[Start of Excerpted text]
The particle size of the solid electrolyte in the composite electrode active material of the present disclosure is preferably within one of these ranges with respect to the particle size of the granulated bodies and, for example, may be not less than 100 nm, not less than 1 μm, or not less than 2 μm, and may be not greater than 30 μm, not greater than 25 μm, not greater than 20 μm, not greater than 15 μm, or not greater than 10 μm. Moreover, the particle size of the solid electrolyte, for example, may be not less than 40 nm, not less than 400 nm, or not less than 800 nm, and may be not greater than 12 μm, not greater than 10 μm, not greater than 8 μm, not greater than 6 μm, or not greater than 4 μm. Furthermore, a particle size of the solid electrolyte, for example, may be not less than 10 nm, not less than 100 nm, or not less than 200 nm, and may be not greater than 3 μm, not greater than 2.5 μm, not greater than 2 μm, not greater than 1.5 μm, or not greater than 1 μm. By setting the particle size of the solid electrolyte within one of these ranges, a greater reduction in resistance within the composite electrode active material can be achieved, and as a result thereof, a secondary battery having a lower internal resistance can be produced. Note that for the particle size of the solid electrolyte, a D50 value may be employed, which is a particle size (median size) at a cumulative value of 50% in a volume-based particle distribution found using a laser diffraction analysis method.

Moreover, a solid electrolyte content in the composite electrode active material of the present disclosure is not particularly limited and, taking the granulated bodies as 100% by weight, may be not less than 20% by weight, may be not less than 25% by weight, may be not less than 30% by weight, may be not less than 35% by weight, may be not less than 40% by weight, may be not less than 45% by weight, may be not less than 50% by weight, may be not less than 55% by weight, may be not less than 60% by weight, may be not less than 65% by weight, may be not less than 70% by weight, may be not less than 75% by weight, and may be not less than 80% by weight. Moreover, the content of the solid electrolyte is not particularly limited and, taking the granulated bodies as 100% by weight, may be not less than 80% by weight, may be not less than 75% by weight, may be not less than 70% by weight, may be not less than 65% by weight, may be not less than 60% by weight, may be not less than 55% by weight, may be not less than 50% by weight, may be not less than 45% by weight, may be not less than 40% by weight, may be not less than 35% by weight, may be not less than 30% by weight, may be not less than 25% by weight, and may be not less than 20% by weight. By setting the solid electrolyte content in the composite electrode active material within one of these ranges, a reduction in the resistance within the composite electrode active material can be achieved, and as a result thereof, a secondary battery having a lower internal resistance can be produced.
[End of Excerpted text]
▶ To do
1. Condense the paragraph of the excerpted text that begins "The particle size of the solid electrolyte" into a short list, keeping its main facts.
2. Resume the passage on the solid electrolyte in the composite electrode active material, picking up right after its final sentence.
[Start of Information supplied]
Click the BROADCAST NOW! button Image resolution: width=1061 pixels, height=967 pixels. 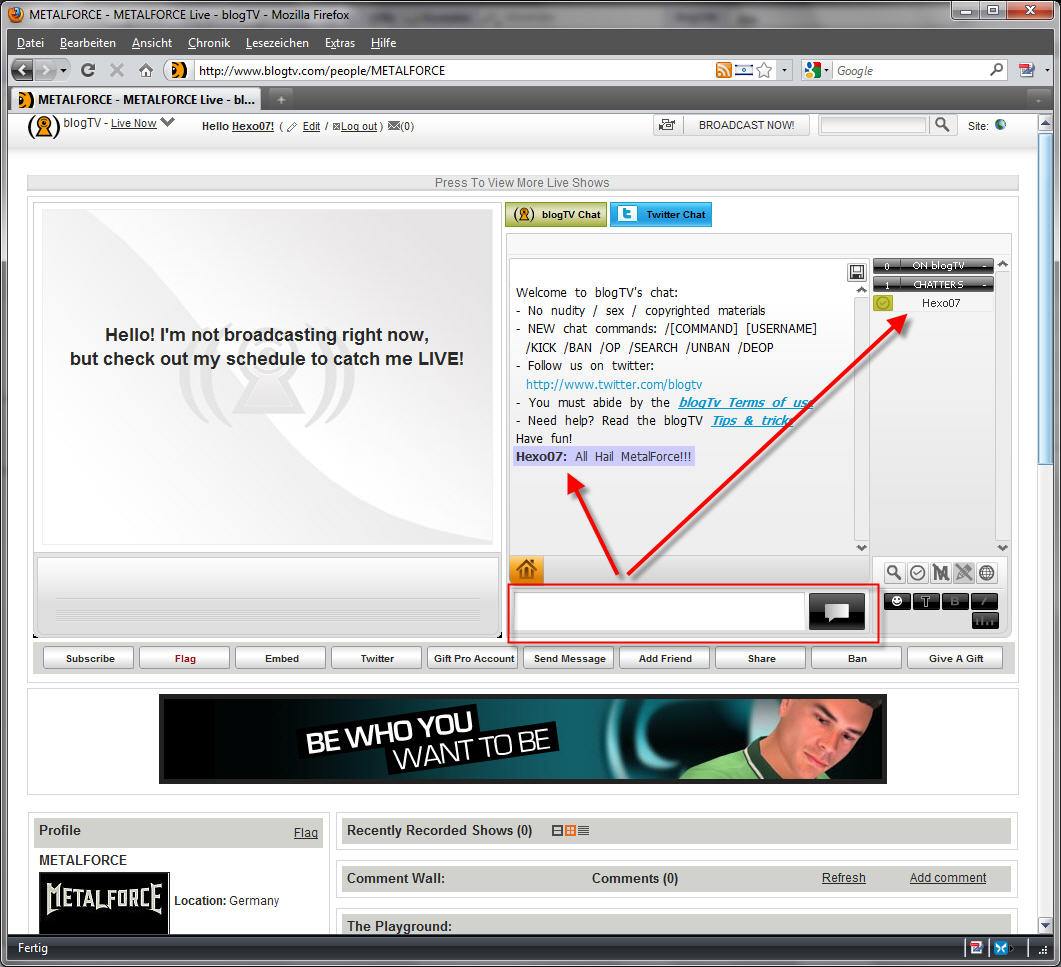point(746,125)
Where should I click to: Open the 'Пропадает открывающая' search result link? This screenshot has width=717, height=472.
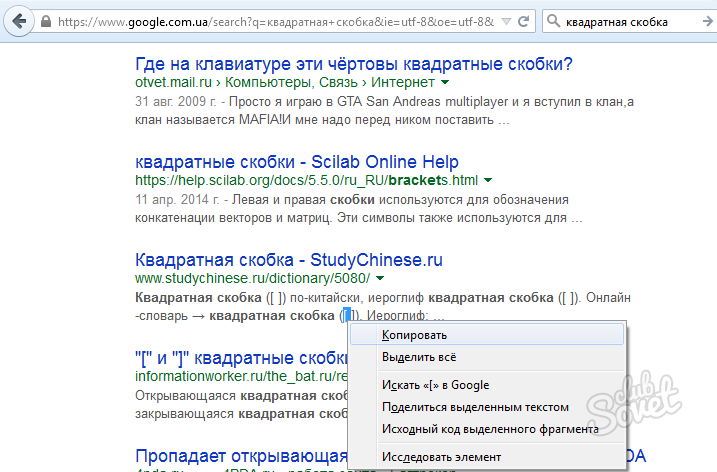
[End of Information supplied]
▶ The responses
1.
- The solid electrolyte's particle size is preferably set relative to the particle size of the granulated bodies.
- First set of ranges: at least 100 nm, 1 μm, or 2 μm, and at most 30, 25, 20, 15, or 10 μm.
- Second set of ranges: at least 40 nm, 400 nm, or 800 nm, and at most 12, 10, 8, 6, or 4 μm.
- Third set of ranges: at least 10 nm, 100 nm, or 200 nm, and at most 3, 2.5, 2, 1.5, or 1 μm.
- Keeping the size within one of these ranges further lowers resistance in the composite electrode active material, which yields a secondary battery with lower internal resistance.
- The particle size may be taken as the D50 value. This is the median size at 50% cumulative in a volume-based particle distribution measured by laser diffraction.

2.
Composite Electrode Active Material Manufacturing Method

The composite electrode active material of the present disclosure is not particularly limited thereto but may be produced by a production method including a process in which the granulated bodies are produced, and a process in which the solid electrolyte is distributed on a surface of the produced granulated bodies.

In the process to produce the granulated bodies, the granulated bodies are produced by mixing together the Si particles and the resin described above. Specifically, firstly, the resin is dissolved or dispersed in an organic solvent, and then a slurry is prepared by introducing Si particles therein and mixing. Then afterwards the granulated bodies can be produced by drying the solvent using a method such as, for example, a spray dry method or the like. Note that when preparing the slurry, there are no particular limitations to the mixing means, and mixing may be performed manually using a mortar or the like, or mixing may be performed mechanically using various mixing devices.

Following on therefrom, in the process to distribute the solid electrolyte on the surface of the produced granulated bodies, firstly, the granulated bodies produced as described above and the solid electrolyte are added to an organic solvent, and then mixed by stirring. Then the composite electrode active material of the present disclosure can be produced by removing the organic solvent by drying. The above processes enable manufacture of the composite electrode active material containing the granulated bodies including the Si particles and the resin, and containing the solid electrolyte distributed on the surface of the granulated bodies.

Negative Electrode Layer

The negative electrode layer of the present disclosure includes a negative electrode current collector, and a negative electrode active material layer that is arranged on one or both faces of the negative electrode current collector and that includes the composite electrode active material of the present disclosure. The negative electrode layer of the present disclosure is able to reduce the internal resistance due to including the composite electrode active material described above. Note that the negative electrode layer of the present disclosure may include arbitrary selected component(s) other than the composite electrode active material described above.

The negative electrode active material layer may include a solid electrolyte as an arbitrary selected component. A solid electrolyte contained in the negative electrode active material layer may be at least one solid electrolyte selected from the solid electrolyte group consisting of a sulfide solid electrolyte, an oxide solid electrolyte, and a halogen solid electrolyte as listed under “Solid Electrolyte” in the description above. Moreover, the solid electrolyte contained in the negative electrode active material layer and the solid electrolyte contained in the composite electrode active material of the present disclosure may be the same as each other, or different to each other.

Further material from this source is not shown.